_Secção de texto_
—————

A utilização da inteligência artificial (IA) para resolver dúvidas de qualquer natureza está a consolidar-se como uma ferramenta habitual na sociedade. No entanto, especialistas na matéria alertam para a necessidade de verificar a veracidade das respostas. No domínio legal, como em muitos outros, o recurso a ferramentas de IA generativa pode acarretar riscos significativos, como a invenção de jurisprudência ou a confusão na aplicação de normas.
Foi precisamente isto que levou a seguradora japonesa Nippon Life Insurance a processar a OpenAI, a empresa que desenvolve o ChatGPT, reclamando mais de 10 milhões de dólares (cerca de 8,64 milhões de euros ao câmbio atual) por ter prestado aconselhamento jurídico a uma antiga beneficiária de uma apólice de seguros que decidiu reabrir um litígio, apesar de ter assinado previamente um acordo que impedia tal ação, de acordo com notícia do jornal espanhol Cinco Días.
A queixa, datada de 4 de março passado e consultada pelo Cinco Días, foi apresentada no Tribunal do Distrito Norte de Illinois e acusa a empresa de Sam Altman de interferência ilícita nos seus contratos, de exercício ilegal da advocacia sem autorização estatal e de abuso de processo. O documento afirma que, através das suas respostas, o ChatGPT aconselhou uma utilizadora a incumprir um contrato e a promover outros litígios sem fundamento.
A OpenAI atualizou, no final de Outubro de 2025, as suas políticas de utilização para restringir que o seu chatbot ofereça aconselhamento personalizado nas áreas médica, jurídica e financeira. Mas os factos que levaram a filial americana da seguradora nipónica a tribunal ocorreram precisamente antes dessa data.
O diferendo começou em 2022, quando a titular de uma apólice de incapacidade processou a Nippon Life pela suspensão dos pagamentos do seguro, por considerar que a sua incapacidade laboral tinha cessado.

—————

(Registos guardados)
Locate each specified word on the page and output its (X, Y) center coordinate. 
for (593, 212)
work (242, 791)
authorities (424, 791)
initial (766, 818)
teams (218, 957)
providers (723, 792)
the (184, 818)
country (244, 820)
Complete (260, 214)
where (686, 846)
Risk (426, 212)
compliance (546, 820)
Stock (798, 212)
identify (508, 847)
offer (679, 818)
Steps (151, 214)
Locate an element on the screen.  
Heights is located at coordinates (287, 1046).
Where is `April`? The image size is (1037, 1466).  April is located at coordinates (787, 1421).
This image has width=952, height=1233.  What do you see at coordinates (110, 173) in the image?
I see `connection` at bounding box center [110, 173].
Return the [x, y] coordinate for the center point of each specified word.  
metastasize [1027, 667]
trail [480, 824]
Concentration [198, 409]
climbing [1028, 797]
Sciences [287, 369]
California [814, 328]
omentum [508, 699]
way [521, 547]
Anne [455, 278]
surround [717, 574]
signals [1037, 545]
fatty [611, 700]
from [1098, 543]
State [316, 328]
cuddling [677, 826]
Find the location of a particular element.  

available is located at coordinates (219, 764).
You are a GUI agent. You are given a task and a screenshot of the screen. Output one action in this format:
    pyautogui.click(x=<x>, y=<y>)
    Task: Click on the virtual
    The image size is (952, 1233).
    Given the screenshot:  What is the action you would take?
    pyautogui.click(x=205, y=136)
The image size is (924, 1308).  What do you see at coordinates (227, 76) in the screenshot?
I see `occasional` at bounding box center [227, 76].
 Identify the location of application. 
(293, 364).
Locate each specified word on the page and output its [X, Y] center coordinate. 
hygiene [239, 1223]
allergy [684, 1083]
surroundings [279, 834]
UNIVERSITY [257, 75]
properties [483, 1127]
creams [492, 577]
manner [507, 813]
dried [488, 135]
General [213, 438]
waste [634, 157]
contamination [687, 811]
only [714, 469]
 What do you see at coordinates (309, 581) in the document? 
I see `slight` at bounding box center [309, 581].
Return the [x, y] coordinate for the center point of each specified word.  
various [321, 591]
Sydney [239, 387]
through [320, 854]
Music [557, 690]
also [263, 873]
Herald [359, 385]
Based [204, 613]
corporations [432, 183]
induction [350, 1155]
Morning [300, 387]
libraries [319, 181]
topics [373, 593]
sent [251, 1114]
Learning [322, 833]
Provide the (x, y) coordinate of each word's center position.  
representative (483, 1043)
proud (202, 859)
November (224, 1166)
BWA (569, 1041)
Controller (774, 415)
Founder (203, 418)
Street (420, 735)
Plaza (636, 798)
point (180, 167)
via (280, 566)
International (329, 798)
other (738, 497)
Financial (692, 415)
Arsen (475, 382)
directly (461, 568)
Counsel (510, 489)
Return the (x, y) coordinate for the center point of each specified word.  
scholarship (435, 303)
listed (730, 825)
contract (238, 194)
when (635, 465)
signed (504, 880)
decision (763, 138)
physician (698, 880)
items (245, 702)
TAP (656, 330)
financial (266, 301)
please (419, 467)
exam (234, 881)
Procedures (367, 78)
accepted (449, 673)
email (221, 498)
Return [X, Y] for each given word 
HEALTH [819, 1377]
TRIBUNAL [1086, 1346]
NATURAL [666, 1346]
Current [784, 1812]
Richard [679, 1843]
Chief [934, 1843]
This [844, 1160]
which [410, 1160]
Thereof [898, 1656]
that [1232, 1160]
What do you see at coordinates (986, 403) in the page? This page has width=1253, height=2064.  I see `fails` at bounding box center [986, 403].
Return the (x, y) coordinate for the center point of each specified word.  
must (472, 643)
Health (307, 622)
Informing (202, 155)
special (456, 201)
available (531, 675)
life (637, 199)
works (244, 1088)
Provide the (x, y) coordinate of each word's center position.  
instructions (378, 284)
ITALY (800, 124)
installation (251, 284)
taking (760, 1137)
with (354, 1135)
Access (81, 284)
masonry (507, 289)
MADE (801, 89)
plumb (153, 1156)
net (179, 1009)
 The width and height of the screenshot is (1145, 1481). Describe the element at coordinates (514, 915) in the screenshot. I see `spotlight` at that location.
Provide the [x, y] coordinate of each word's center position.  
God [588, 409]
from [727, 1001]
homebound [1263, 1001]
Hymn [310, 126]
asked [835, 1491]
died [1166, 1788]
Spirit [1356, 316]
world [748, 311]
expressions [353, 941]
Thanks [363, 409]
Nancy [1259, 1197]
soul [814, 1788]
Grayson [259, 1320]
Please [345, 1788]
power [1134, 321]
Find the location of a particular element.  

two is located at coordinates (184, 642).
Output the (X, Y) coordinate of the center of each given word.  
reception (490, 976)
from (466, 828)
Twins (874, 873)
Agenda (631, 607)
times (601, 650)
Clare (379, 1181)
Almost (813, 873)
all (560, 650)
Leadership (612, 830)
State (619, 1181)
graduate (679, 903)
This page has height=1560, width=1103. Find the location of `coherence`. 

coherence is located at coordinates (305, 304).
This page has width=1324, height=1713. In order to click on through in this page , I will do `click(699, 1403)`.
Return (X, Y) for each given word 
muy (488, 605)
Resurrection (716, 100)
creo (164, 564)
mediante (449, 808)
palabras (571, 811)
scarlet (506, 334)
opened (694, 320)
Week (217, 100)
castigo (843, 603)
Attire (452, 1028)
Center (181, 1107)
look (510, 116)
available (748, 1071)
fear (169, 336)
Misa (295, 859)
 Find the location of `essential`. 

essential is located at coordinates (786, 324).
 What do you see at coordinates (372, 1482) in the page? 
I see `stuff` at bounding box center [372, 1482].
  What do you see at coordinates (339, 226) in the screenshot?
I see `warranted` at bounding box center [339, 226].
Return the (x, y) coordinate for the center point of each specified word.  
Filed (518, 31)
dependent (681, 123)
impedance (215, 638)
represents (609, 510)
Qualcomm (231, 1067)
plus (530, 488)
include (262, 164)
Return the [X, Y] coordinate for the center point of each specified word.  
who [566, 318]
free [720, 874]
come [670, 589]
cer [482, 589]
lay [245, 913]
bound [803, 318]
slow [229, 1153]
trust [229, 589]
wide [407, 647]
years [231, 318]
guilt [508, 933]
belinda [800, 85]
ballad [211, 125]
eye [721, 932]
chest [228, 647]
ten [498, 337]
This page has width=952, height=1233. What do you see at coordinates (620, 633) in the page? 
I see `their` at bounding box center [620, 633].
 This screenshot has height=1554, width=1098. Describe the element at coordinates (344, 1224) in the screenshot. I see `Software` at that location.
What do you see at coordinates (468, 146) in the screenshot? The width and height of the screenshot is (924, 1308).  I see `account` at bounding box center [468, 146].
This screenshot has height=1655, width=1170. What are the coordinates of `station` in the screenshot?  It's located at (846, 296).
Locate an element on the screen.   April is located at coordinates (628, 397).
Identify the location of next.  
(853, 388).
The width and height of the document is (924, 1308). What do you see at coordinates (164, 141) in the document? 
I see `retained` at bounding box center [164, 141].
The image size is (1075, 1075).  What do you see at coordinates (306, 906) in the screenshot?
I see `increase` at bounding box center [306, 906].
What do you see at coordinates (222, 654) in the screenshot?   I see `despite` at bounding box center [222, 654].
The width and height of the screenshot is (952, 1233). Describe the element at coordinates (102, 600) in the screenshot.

—————

_Tarefa A_
Enumera as acusações que, segundo o texto sobre o processo da Nippon Life contra a OpenAI, a queixa faz à empresa de Sam Altman.
_Tarefa B_
No texto sobre o processo da Nippon Life contra a OpenAI, em que tribunal foi apresentada a queixa?
_Tarefa C_
Prossegue o texto sobre o processo da Nippon Life contra a OpenAI a partir da última frase apresentada.

_Resultado A_
- Interferência ilícita nos contratos da seguradora
- Exercício ilegal da advocacia sem autorização estatal
- Abuso de processo

_Resultado B_
No Tribunal do Distrito Norte de Illinois.

_Resultado C_
Ambas as partes chegaram a um acordo de conciliação em janeiro de 2024, pelo qual a empresa pagou uma determinada quantia à segurada, em troca de esta pôr fim a todos os procedimentos judiciais. Contudo, a antiga cliente da Nippon não ficou satisfeita e, depois de comunicar as suas discordâncias aos seus advogados, um ano mais tarde consultou o ChatGPT. Como resultado das suas interacções com a inteligência artificial, a utilizadora despediu a equipa jurídica contratada para o efeito — após a IA ter respondido afirmativamente às suas perguntas sobre se estava a ser manipulada emocionalmente — e tentou anular o acordo assinado com a Nippon e reabrir a queixa, apesar de o pacto o impedir, segundo relata o documento.
Assim, em janeiro de 2025, a ex-cliente da Nippon recorreu aos tribunais, representando-se a si própria, para apresentar uma moção redigida pelo ChatGPT contra a seguradora. A esta ação judicial seguiu-se uma nova queixa contra as entidades associadas à companhia de seguros, Davies Life & Health e Allsup, acusadas de fraude.
Embora um tribunal do Illinois tenha recusado reabrir o processo, ao confirmar a validade do acordo de conciliação assinado, a Nippon processou a OpenAI para reclamar uma compensação por todo o tempo despendido na sua defesa nestes litígios. Assim, solicita danos compensatórios no valor de 300.000 dólares (cerca de 259.737 euros ao câmbio actual) pelas despesas jurídicas incorridas nas tentativas de reabertura do caso encerrado, bem como danos punitivos no montante de 10 milhões de dólares, acrescidos de todas as custas e honorários.